What do I do with the 29.0 Thomson? It no fits in my work bikey and even if it did I already run a Thomson in it.
No go in the Road Lemond either. Hey wait, I already have a Thomson that fits in this bike too.
Maybe the old Schwinn I found being thrown away, nope. CLTBlog, this is your new ride.
The post would look good on the cruiser if it would only fit in the seat tube.
Almost 2mm bigger than the mountain bike's post, damn almost all of my bikes require a 27.2mm post. What am I ever going to do with this high quality product?
The rigid responsive stiff light oval construction of the Thomson post makes an excellent 'Green' coffee stirrer as long as you are willing to carry it around all day in your messenger bag. Seeing that the muscle milk contains 1,000% of my daily requirement of both B6 and B12 vitamins I decided to add it to my morning 2 shot Red Eye. My friend Jay seems undisturbed by our little escapades.
Ms.
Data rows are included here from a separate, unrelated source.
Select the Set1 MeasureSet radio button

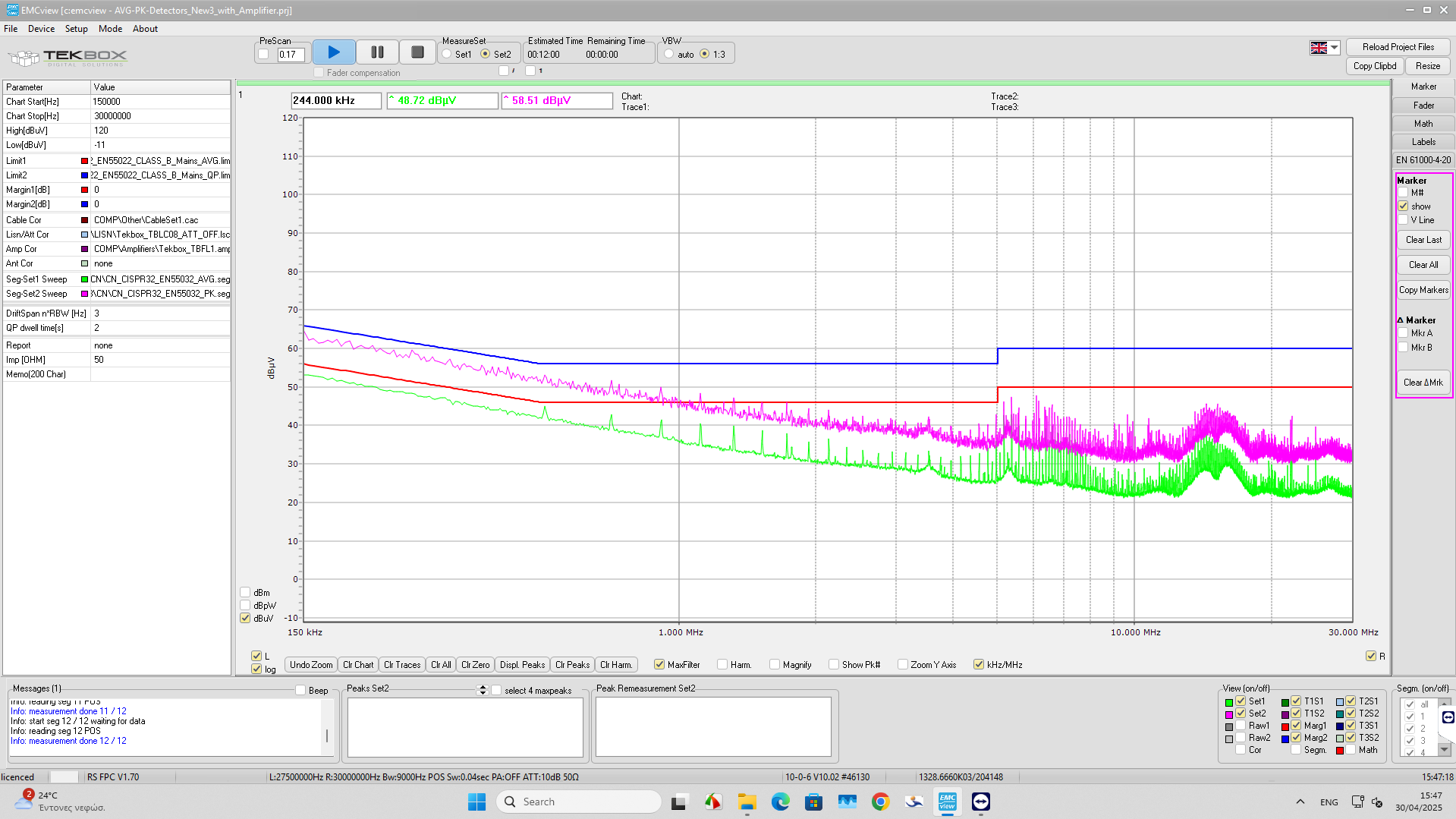[x=448, y=54]
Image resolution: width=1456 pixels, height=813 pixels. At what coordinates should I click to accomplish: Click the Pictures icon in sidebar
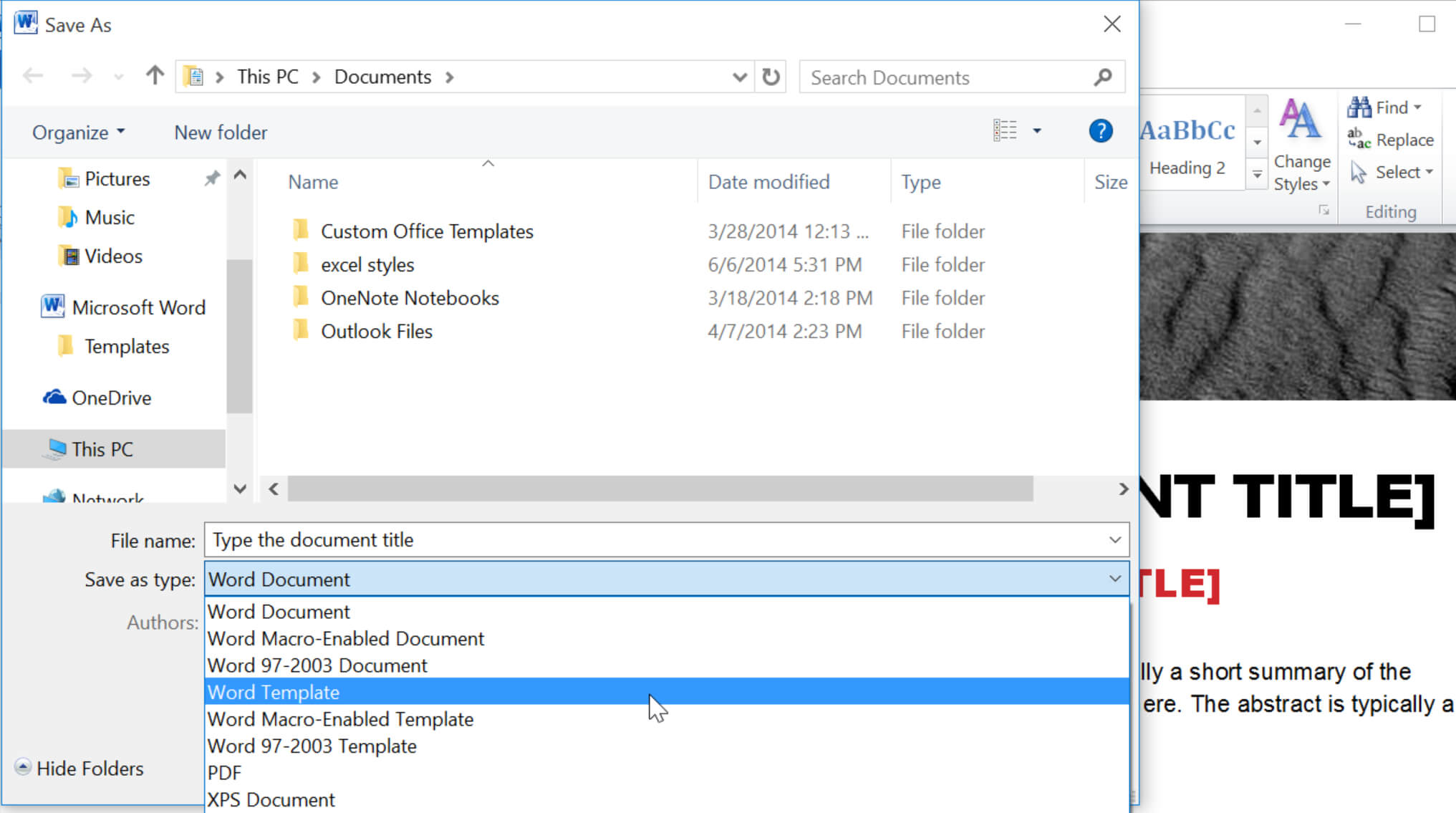[68, 178]
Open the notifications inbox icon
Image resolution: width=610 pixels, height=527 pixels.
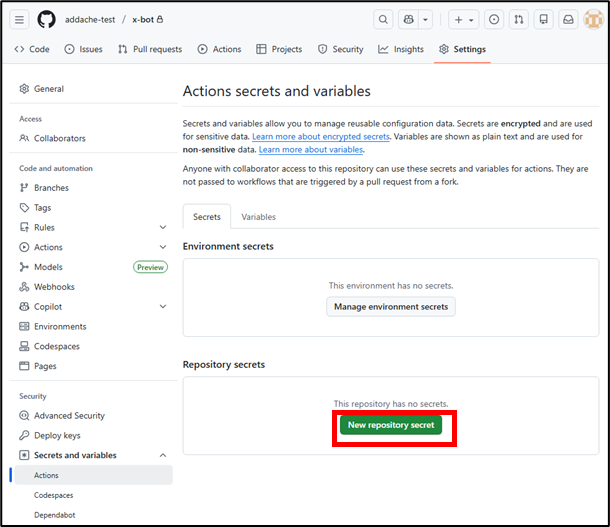[x=568, y=19]
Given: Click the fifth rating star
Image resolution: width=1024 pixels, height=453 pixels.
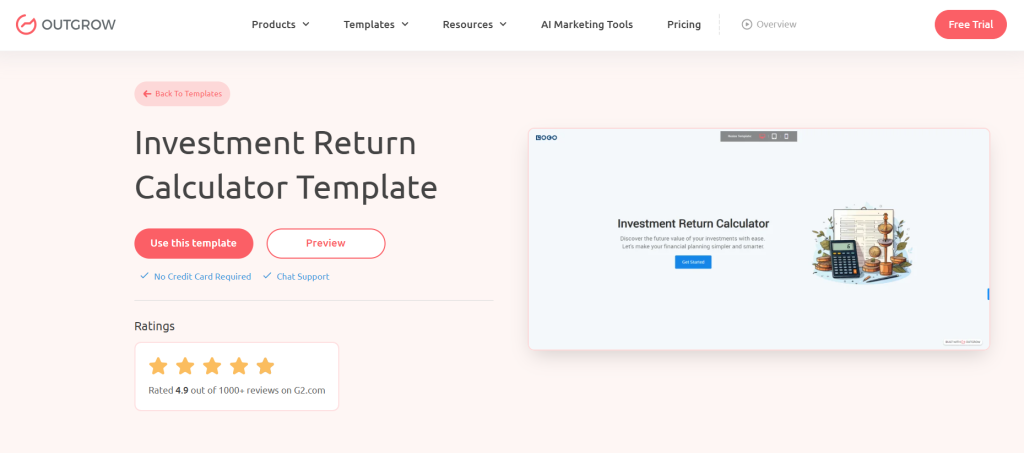Looking at the screenshot, I should (265, 366).
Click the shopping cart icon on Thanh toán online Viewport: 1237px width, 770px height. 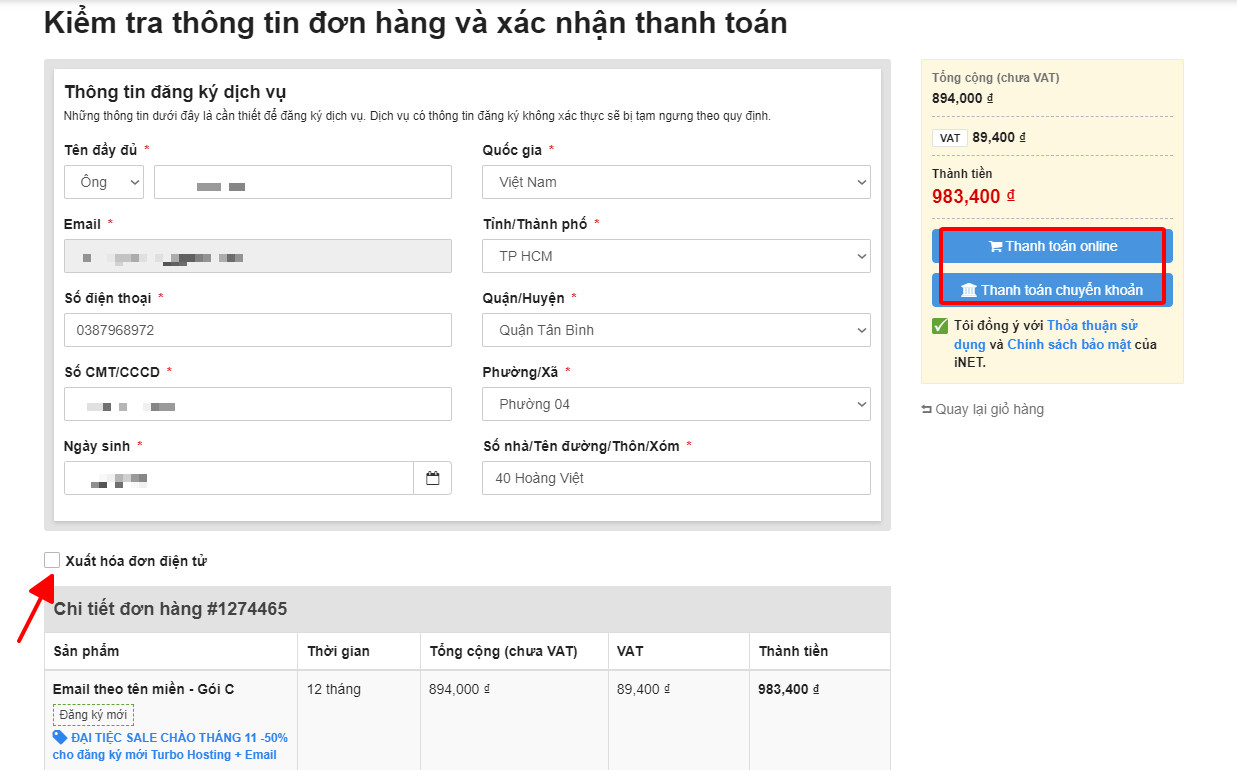coord(994,245)
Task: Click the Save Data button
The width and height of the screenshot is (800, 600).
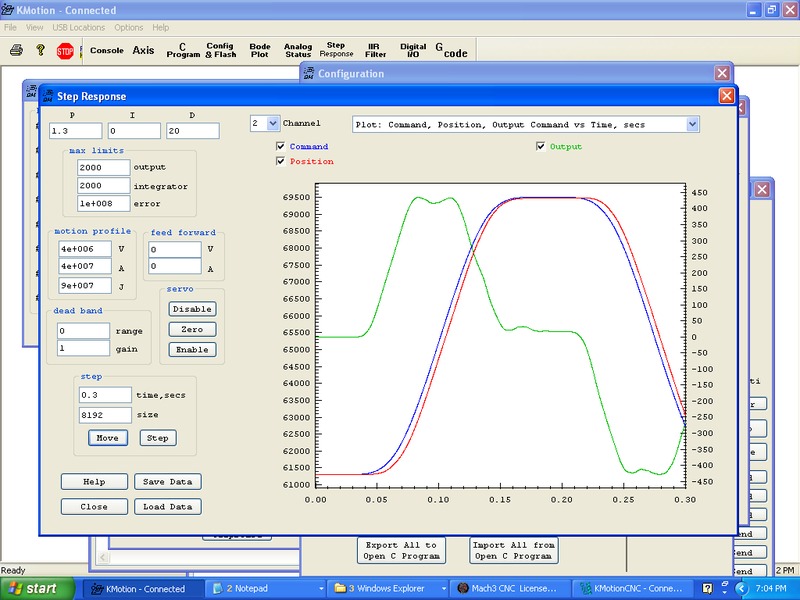Action: pos(167,481)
Arcen finds that the hollow tech ergonomics of this Thomson Elite makes a perfect back scratcher and should be marketed to 5th graders around the world.
Mary is not sure what to do with the post but she loves the wrist wrap reflector that appears to not be adverting any Corporate Plan of Aggression with any words or logos.
The classic grooved texture of the machined surface of the Thomson feels good on the roof of a dog's mouth.
Run out of skewers for your veggies on the barbie and the in laws are over? In a pinch the Thomson Elite's metallurgy, memory and complexity takes the edge off of cooking on the grill.
Lost one of your Croquet Pegs and you are hosting the 'Big' neighborhood Tournament in an hour? Have no worry as long as your Thomson is close by. The official height of a standard Croquet Peg is 18" or 457.2mm and the diameter is 1.5" or 25.4mm. The Thomson 29.0 x 330mm is close enough for Government Work, so it is close enough for me.
Step one: Use the Croquet Mallet to hammer the Post into the ground. Notice how rigid the Post feels in its resistance to actually go into the ground.
Step 2: Set up the hoops in front of the Post/Peg.
Step 3: Aim in on the Post/Peg and hit the ball through the hoops.
Step 4: Score big with the Thomson Elite 29.0 x 330mm when you do not even have a bike that it will fit in! Adapt, overcome.
A big thanks to the President of Hawley USA for authorizing the shipment of this care package to such an amateur rider like me. More big thank yous go out to Swazey for taking the picture of me in the coffee house, Saint Lissa for shooting the one of me holding the barely legible note from GJR and finally Ms. Arcen for modeling the back scratcher, wrist wrap and scary smelling beverage.

5 comments:

Street Ghost Photography said...

So what bike does it go to? This mean ya hafta buy another bike to put it in?

Doug Brummett said...

Oh, my friend you have too much spare time. That photo in the coffee shop is classic. Thanks for the chuckle that this gave me this afternoon. BTW, school me on the whole red eye thing. I thought 2 shots and it upgraded to a black eye and 1 shot was a red eye. Am I off the back as usual?

Billy Fehr said...

UB-I have no friggin idea what bike needs it.
DB-Dude, I think you are right about the whole red/black eye thing. I have always ignorantly called it a 2 shot red eye ever since I started drinking it, however the correct order would prolly be a black eye in a for here mug.

The Ghost of Jerry Reed said...

nice shots billy!

wv: choltuis

Billy Fehr said...

not possible without the care package, thanks for the muscle milk!